THE DAY LINCOLN LOST

By Charles Rosenberg

Hanover Square Press

978-1-335-14522-2

426pp/$27.99/August 2020

The Day Lincoln Lost
Cover by Allan Davey

Reviewed by Steven H Silver


Charles Rosenberg follows up his alternate history of George Washington, The Trial and Execution of the Traitor George Washington with a look at the last days of the election of 1860 in The Day Lincoln Lost. As with the first novel, the title seemingly spoils the end of the novel, but the novel is more about the journey and what Rosenberg has to say about American culture, and the title isn't quite what it seems to be.

The novel opens in 1860 with the escape of a young slave girl, Lucy Batelle from her master in Kentucky. Making her way to Illinois, Lucy's situation becomes entwined with the story of abolitionist speaker Abby Kelly Foster. Foster, herself, winds up caught up in political mechanizations when President James Buchanan sees her as a pawn that might serve to undermine the candidacy of Abraham Lincoln in favor of the candidacies of either Vice President John C. Breckinridge, Senator Stephen Douglas, or John Bell. Lincoln finds himself representing Foster as his least worst option and her trial forms the primary focus of the novel.

Rosenberg changes his viewpoint characters, sometimes focusing on Clarence Artemis, the abolitionist journalist, sometimes Annabelle Carter, the Pinkerton detective, occasionally Buchanan, and eventually Abraham Lincoln. Other characters are also given a chance to stand center stage. The issue is that characters often drop out of this rotation unexpectedly and don't always return, either leaving their stories unfinished or allowing their fates to be summarized by one of the other characters.

The use of different viewpoint characters allows Rosenberg to more fully explore the different types of abolitionists in antebellum America. Although from the distance of 170 years it is easy to view them all as wanting to achieve the same goals, Rosenberg points out the tensions between radical abolitionists like Foster and gradual abolitionists like Carter. Even Lincoln and his partner, Billy Herndon, view the answer to the slavery issue quite differently, which not only causes tension, but can be used to the characters' advantage. Many of those characters, however, seem to think of themselves as being more clever than Rosenberg depicts them.
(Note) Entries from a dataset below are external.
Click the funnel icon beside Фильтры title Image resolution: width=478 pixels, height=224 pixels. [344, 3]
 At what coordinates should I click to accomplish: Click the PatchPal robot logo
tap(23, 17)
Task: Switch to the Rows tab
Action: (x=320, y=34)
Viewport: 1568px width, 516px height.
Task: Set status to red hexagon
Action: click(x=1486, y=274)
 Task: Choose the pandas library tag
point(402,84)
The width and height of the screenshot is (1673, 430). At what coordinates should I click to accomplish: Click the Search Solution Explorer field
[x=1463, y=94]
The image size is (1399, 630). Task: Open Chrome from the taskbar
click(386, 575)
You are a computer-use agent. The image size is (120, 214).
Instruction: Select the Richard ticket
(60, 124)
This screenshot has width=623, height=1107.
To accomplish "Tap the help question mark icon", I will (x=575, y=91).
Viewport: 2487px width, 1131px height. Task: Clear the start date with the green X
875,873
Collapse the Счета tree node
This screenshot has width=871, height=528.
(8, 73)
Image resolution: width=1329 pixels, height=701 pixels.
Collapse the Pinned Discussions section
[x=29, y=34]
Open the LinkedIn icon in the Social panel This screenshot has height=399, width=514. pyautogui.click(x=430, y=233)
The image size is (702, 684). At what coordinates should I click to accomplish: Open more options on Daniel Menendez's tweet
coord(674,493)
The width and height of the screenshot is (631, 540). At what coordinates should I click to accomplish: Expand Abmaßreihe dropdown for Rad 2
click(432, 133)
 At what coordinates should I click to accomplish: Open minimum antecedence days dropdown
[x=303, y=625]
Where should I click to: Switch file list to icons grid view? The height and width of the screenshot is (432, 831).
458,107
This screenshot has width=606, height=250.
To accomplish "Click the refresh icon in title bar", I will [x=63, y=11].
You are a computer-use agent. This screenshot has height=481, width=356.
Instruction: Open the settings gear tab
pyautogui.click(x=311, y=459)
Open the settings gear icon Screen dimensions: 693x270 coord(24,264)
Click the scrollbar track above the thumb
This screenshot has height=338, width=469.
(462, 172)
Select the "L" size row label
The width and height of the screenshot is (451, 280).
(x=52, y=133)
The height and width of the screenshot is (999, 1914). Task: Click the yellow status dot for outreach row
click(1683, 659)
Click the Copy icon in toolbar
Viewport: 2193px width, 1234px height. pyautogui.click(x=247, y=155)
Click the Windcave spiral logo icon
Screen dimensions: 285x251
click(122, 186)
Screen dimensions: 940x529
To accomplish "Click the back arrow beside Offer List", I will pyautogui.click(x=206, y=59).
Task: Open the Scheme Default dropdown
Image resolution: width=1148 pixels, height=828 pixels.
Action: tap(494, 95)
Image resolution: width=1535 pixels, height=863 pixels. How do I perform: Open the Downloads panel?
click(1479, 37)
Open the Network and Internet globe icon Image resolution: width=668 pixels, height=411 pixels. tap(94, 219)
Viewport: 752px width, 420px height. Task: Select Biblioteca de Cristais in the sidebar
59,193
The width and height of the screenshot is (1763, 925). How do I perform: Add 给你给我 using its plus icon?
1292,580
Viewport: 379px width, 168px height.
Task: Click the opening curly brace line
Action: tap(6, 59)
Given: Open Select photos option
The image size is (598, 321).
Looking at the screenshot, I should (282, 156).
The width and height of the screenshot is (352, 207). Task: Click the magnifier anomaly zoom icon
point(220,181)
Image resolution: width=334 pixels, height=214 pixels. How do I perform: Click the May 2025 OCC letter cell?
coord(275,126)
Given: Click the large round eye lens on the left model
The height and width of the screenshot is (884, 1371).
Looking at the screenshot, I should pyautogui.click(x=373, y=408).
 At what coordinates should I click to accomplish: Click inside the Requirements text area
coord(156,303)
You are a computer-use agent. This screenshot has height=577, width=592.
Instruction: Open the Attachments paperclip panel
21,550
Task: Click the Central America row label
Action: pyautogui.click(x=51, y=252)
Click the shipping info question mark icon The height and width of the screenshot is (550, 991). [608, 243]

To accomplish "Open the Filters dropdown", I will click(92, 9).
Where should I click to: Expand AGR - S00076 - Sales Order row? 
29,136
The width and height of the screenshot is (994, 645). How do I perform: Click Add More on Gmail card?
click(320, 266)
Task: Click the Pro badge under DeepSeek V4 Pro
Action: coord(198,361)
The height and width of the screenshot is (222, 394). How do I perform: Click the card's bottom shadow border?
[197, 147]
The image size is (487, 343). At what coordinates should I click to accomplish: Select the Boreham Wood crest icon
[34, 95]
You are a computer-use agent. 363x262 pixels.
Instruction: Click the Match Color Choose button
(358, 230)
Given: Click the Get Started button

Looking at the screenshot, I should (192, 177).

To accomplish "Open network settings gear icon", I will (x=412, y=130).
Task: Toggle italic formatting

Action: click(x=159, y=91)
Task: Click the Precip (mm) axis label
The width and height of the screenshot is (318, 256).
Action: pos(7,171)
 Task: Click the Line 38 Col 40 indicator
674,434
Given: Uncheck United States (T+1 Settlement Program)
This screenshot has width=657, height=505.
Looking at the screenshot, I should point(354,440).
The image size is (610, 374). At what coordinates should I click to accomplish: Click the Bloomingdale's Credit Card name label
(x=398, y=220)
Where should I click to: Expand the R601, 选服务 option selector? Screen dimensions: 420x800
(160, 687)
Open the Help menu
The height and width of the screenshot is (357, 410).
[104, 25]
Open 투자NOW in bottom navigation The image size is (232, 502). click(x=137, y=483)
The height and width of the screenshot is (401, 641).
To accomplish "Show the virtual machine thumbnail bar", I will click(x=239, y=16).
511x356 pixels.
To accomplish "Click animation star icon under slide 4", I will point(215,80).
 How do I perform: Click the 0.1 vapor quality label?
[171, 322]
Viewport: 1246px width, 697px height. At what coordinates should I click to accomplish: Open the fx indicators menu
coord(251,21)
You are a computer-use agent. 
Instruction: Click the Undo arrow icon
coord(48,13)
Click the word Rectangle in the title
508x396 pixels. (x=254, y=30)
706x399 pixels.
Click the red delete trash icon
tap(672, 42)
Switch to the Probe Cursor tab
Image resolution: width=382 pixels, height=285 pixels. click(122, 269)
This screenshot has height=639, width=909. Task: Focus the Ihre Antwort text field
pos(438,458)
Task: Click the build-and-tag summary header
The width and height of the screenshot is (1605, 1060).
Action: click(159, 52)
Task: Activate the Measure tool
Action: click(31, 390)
Although Rosenberg does conclude his story, at the same time, The Day Lincoln Lost feels like a prologue to the alternative Presidency and potential Civil War that would follow the events that are described in the novel. Rosenberg also includes a few items that appear as if they might be errors, notably the selection made by the Senate near the end of the book, but that is a reasonably minor point and there are small indications throughout the novel that the point of divergence from our own timeline was significantly earlier than it would appear.

Despite the appearance of slavery and Lincoln's insistence that as a candidate for President he shouldn't campaign, the aspect of the story that seems most at odds with our own time is Rosenberg's depiction of Foster's trial. In comparison to modern trials which include forensic evidence and expert witnesses, Foster's trial seems almost perfunctory. Rosenberg's judge, Benjamin Garrett, who, despite Lincoln's misgivings, is one of the most likeable characters in the novel, provides instruction to the jury on various aspects of the trial, but there is no sense of a discovery procedure and the outcome of the trial does not seem to be particularly in doubt at any point.

The Day Lincoln Lost can be slow-moving at time, but Rosenberg does paint a vivid picture of a legal system which is at once familiar and foreign. Similarly, the style of campaigning, or not campaigning, that Rosenberg depicts is completely at odds with the modern technique. His Lincoln uses surrogates to campaign for him, muc as modern day politicians use surrogates to speak on television, but Lincoln refuses to be drawn into the fray, consistently declining to say more than simple platitudes to journalists, even when they are asking him about the case he is trying rather than his presidential ambitions. Rosenberg successfully captures another time in this historical novel that presents a different outcome to the election of 1860.